The discussion of Comic Cons and cosplay is really timely, however, based on the recent flak the latter has been getting from some industry artist. Wendy Pini hits home the fact that, as a cosplaying pioneer — specifically of Red Sonja — she managed to create the persona for herself necessary to make her art, get into the industry, and essentially become completely independent with Elfquest.
She is an interesting parallel to Gail Simone who got into comics through her critical work in Women in Refrigerators: analysing how dead or traumatized female characters were used to advance male plots and eventually making nuanced female heroes herself. Both creators got into the industry in different ways through geek culture and their insights and I just thought it was truly awesome to have that reminder that fandom and criticism can lead to creation.
Some male figures in comics were also interviewed such as Chris Claremont, Paul Levitz, and Richard Pini: but the focus was on them in relation to their female influences, employees, and creative partners. Certainly, Ann Nocenti and Louise Simonson, both editors of Claremont’s X-Men run, influenced his work considerably: a series many of us have related to as marginalized geeks and nerds in our time. And Nocenti’s anecdote about initially thinking she was tapped to help write porn was rather hilarious. Karen Berger was also interviewed and her comment about liking “psychological stories and weird shit” as inspiration for what she helped to promote and publish in her Vertigo imprint made me smile as well.
Even though queer creators in comics were mentioned in the same place as online spaces, I feel there wasn’t as much focus on them. In addition, there were a few creators I was hoping to see such as Alison Bechdel and Aline Kominsky-Crumb that didn’t make it into the film: though the former was mentioned. Carla Speed-McNeil and Hope Larson made brief appearances, which was nice to see.
But there were two things She Makes Comics truly did for me. The first is that it introduced me to all-female fan groups like the Carol Corps, organizations that support women reading and making comics such as the Friends of Lulu, and even spaces like the Brave New World Comics Geek Boutique that challenge the very form of what a comics store is. And I want to read Marjorie Liu, G. Willow Wilson, Gail Simone, and Kelly Sue DeConnick. They are not talked enough nearly enough in mainstream comics geekdom, even now, and while I was curious about them before, I’m definitely inspired to look at Birds of Prey, Captain Marvel, Ms. Marvel, Pretty Deadly, and others now.

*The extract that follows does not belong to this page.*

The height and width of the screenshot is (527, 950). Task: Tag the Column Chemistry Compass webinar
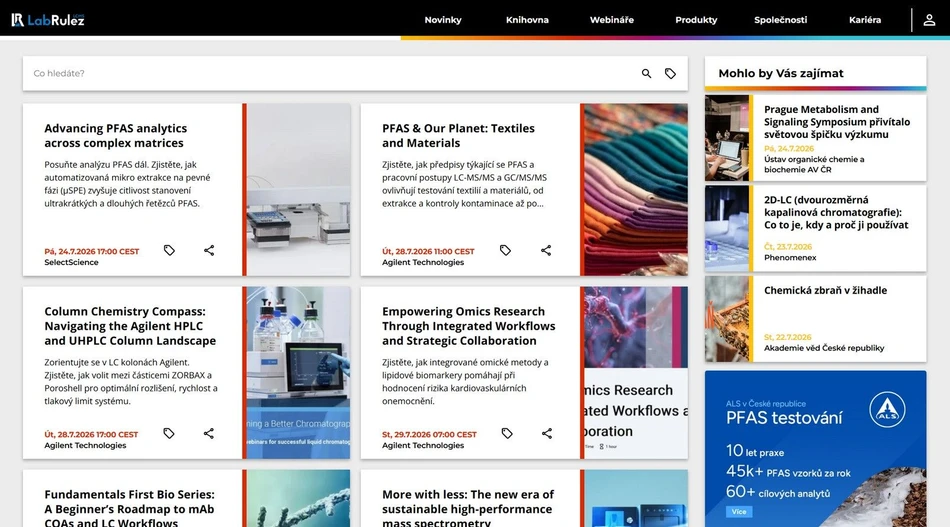point(169,433)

I feel as though, even and especially if, you are a comics aficionado you will learn a lot from She Makes Comics. And if you are completely new, this is even better for you: for while it doesn’t give you everything, it is an excellent starting point into some works with different perspectives and interesting stories. I would definitely like to think that She Makes Comics hits home the fact that not only have women contributed to comics and geekdom, but they still do and they will.
Wendy Pini at one point shared an anecdote about a young woman who, despite her skill, didn’t have the confidence to acknowledge her art work as good: and even had difficulty presenting it to her without urging. Janelle Asselin, former editor at DC, mentions that she had very few women give her pitches. I hope that this documentary — and other works and groups and people of similar spirit — help to change this climate and culture, and make something as multifaceted as the film I had the privilege to finally see.